Задания »
[A] Переведите на английский язык предложение из очерка о Чехове: «Говорят Жан Жак Руссо „перевоспитал“ французов, после него Франция стала другой.»
[B] Напишите продолжение очерка о Чехове, начиная после его последнего предложения.

Фрагмент текста »
+--
Мой Чехов

Вадим Ильич Росин
                краткий очерк

     Всякий раз, когда перечитывая Чехова, я закрываю последнюю страницу последнего тома, испытываю чувство, как при расставании с близким человеком, хочется оттянуть эту последнюю минуту перед  разлукой. Кажется всё уже прочитано и пережито:
печали и восторги, надежда и разочарование, сомнения и страхи, боль утраты и запоздалая любовь, скорбь и негодование, мужество и трусость, горделивое упрямство, показная спесь и непоказная подлость, плохо скрываемое лицемерие, героизм и предательство и т.д. словом, весь набор человеческих пороков и мерзостей и благородных помыслов и поступков, всё, что присуще роду человеческому: доброе и злое, прекрасное и отвратительное, глупое и гениальное, то, что есть в каждом из нас.
    Говорят Жан Жак Руссо «перевоспитал» французов, после него Франция стала другой.
+--
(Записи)

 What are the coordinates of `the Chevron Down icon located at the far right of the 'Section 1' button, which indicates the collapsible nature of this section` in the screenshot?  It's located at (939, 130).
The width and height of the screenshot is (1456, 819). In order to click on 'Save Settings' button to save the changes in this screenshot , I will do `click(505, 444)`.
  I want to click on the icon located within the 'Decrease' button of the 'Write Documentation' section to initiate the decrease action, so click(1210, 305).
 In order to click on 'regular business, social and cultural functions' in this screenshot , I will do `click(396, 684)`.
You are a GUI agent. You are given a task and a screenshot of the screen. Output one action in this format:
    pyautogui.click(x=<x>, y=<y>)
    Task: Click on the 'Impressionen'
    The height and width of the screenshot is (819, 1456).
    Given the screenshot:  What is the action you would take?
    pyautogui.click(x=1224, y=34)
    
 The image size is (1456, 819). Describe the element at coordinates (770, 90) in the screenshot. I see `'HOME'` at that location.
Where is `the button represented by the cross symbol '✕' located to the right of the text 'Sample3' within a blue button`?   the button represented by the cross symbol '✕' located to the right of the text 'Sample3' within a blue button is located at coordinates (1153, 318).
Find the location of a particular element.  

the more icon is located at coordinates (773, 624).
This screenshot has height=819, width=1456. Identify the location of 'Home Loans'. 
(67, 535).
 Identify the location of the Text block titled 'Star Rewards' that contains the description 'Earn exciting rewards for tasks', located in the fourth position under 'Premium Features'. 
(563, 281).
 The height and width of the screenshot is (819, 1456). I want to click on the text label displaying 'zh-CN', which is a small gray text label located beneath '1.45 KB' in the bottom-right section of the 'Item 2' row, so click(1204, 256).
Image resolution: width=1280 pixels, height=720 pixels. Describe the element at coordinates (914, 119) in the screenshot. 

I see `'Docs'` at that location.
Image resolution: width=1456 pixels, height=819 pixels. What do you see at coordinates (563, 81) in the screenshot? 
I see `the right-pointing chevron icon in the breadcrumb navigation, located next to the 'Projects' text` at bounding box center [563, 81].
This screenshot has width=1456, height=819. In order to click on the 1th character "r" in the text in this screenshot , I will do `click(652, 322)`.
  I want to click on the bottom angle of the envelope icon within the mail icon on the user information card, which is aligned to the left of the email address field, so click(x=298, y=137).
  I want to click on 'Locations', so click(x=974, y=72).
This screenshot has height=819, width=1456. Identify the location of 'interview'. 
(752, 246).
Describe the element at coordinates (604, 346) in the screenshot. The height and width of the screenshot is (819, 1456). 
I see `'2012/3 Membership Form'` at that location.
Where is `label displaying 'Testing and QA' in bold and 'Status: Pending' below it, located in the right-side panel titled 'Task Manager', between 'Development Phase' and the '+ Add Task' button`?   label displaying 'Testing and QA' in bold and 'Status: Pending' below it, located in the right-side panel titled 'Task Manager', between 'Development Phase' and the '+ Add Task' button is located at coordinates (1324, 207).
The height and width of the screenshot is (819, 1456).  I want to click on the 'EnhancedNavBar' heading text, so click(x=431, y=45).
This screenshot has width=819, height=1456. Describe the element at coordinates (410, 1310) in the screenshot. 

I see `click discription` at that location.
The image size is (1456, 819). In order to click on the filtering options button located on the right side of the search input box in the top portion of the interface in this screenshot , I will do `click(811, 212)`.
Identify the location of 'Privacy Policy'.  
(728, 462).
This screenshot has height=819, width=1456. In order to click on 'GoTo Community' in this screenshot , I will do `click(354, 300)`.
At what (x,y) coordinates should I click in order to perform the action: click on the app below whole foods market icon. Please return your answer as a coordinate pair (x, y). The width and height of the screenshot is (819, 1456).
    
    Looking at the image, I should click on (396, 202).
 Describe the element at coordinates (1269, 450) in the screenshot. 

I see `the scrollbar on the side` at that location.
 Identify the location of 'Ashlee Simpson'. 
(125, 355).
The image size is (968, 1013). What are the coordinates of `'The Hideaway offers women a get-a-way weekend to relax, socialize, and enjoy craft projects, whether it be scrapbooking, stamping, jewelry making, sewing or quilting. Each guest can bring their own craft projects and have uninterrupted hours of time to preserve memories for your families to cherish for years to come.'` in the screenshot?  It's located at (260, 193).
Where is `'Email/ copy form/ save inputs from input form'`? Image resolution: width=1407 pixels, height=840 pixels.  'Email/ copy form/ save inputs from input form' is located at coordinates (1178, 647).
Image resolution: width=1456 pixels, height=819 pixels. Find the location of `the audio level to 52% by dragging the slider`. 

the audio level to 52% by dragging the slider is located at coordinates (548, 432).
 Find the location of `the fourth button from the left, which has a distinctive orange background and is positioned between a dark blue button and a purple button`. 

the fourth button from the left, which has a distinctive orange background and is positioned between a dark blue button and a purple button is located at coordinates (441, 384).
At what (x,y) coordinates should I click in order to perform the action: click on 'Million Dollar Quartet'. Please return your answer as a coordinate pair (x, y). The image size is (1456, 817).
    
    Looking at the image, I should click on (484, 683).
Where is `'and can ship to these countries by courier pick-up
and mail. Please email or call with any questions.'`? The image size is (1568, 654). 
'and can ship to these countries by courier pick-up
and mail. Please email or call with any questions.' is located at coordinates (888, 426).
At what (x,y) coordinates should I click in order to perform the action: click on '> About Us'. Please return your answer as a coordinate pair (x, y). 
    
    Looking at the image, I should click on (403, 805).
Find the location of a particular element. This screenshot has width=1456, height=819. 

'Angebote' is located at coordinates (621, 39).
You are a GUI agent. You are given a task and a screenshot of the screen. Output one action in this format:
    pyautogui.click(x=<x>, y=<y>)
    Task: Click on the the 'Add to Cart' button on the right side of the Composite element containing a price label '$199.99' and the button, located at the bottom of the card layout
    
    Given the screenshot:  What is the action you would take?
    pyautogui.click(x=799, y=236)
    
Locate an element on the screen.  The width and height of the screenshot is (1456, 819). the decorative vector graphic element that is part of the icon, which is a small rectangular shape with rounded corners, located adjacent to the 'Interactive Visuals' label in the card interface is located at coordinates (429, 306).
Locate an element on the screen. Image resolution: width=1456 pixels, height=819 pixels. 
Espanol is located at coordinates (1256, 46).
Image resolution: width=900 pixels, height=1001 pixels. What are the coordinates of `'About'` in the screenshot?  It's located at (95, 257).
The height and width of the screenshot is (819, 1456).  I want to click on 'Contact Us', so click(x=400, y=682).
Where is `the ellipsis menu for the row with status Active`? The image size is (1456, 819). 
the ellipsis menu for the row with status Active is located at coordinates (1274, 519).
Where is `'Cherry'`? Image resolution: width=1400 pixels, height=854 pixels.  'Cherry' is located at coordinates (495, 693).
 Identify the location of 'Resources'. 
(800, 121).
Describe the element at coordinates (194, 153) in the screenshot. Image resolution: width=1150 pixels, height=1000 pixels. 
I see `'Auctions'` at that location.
+--
Ответы по заданиям »
[A] They say Jean-Jacques Rousseau “re-educated” the French; after him, France became different.

[B]
Не берусь судить о влиянии Чехова на мировоззрение в России, это философский вопрос.
Уверенно лишь  могу сказать, что я один из многих, кто назвал бы Чехова своим  другом, учителем. Если есть во мне что-то хорошее, этим я обязан русским классикам, прежде всего Чехову. Феномен Чехова, не только в том, что он заставлял смеяться и плакать всю Россию и продолжает делать это и сейчас, не только в том, что это великий художник, ярчайший талант, психолог, главное, я полагаю, заключено в самой личности Антона Павловича – его простота и честность, отсутствие какой-либо позы, менторского тона, бравады, фанфаронства, выпячивания себя. По отзывам современников, в нём была какая-то деликатность, даже мягкость, присущие интеллигентным людям. «В человеке должно быть всё прекрасно: и лицо, и одежда, и душа, и мысли». Эта фраза стала крылатой, так часто мы произносим её, жаль не всегда ей следуем, для многих она стала, если не жизненным кредо, то поводом задуматься. Чехов был чист душою и в своих помыслах.
«Доброму человеку бывает стыдно даже перед собакой». И то что для кого-то такое состояние становилось нормой, в этом тоже заслуга Чехова.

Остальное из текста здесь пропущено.